Once the line containing "You are a computer-use" is found in the data below, repeat it and every later line exactly, leaving the pictures out.

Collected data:

--------

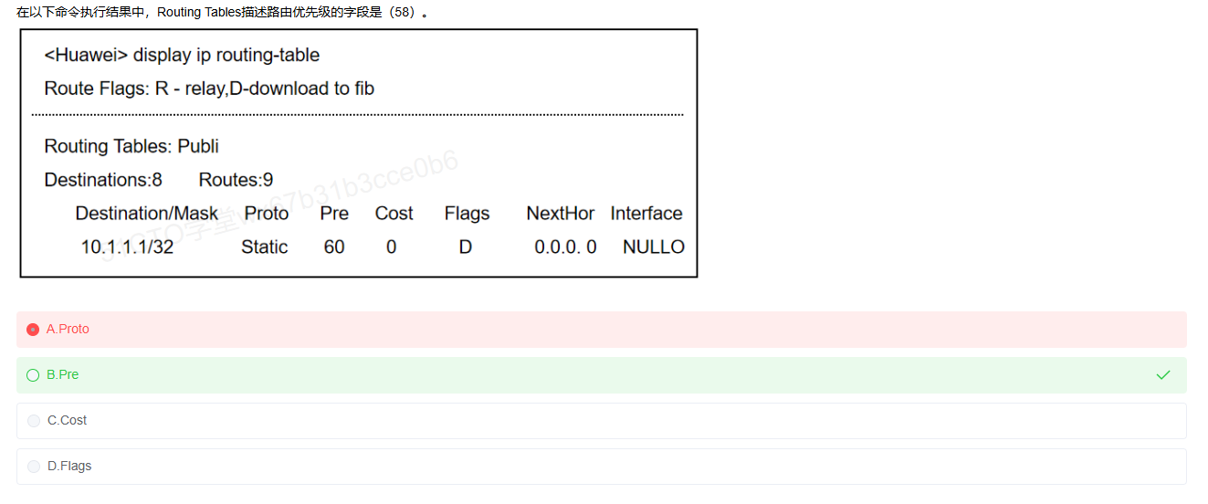
Task: Choose the C.Cost radio button
Action: click(x=34, y=421)
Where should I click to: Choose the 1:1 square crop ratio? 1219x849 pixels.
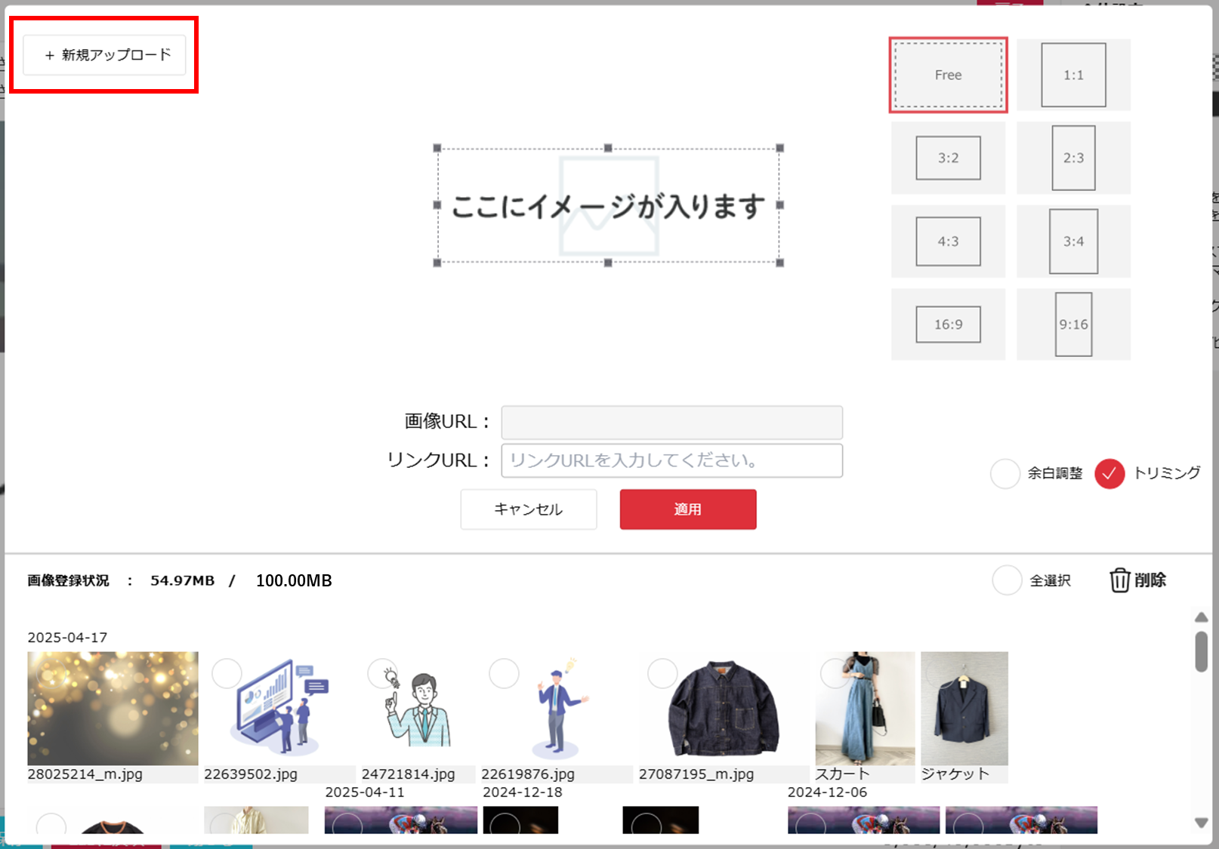coord(1073,75)
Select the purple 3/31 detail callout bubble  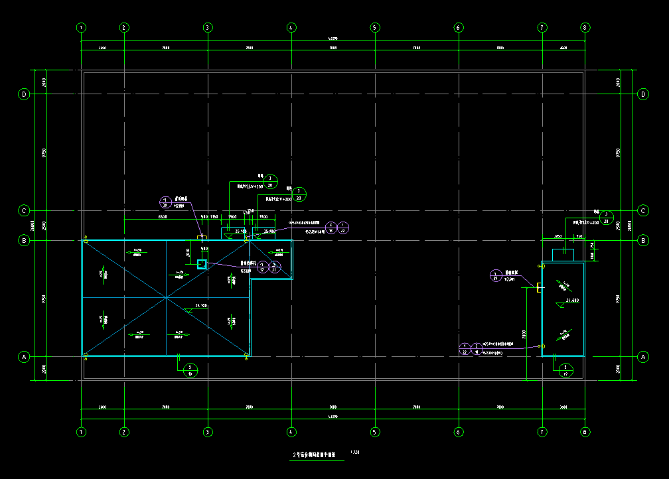(276, 267)
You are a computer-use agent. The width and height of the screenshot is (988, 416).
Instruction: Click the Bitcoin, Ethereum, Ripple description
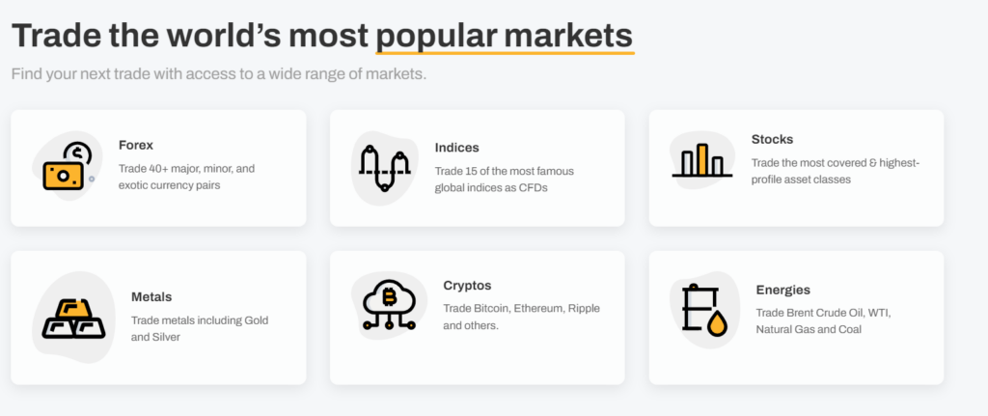coord(521,317)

--------

◆ Expected answer ◆
You are a computer-use agent. The width and height of the screenshot is (988, 416).
Instruction: Click the Bitcoin, Ethereum, Ripple description
coord(521,317)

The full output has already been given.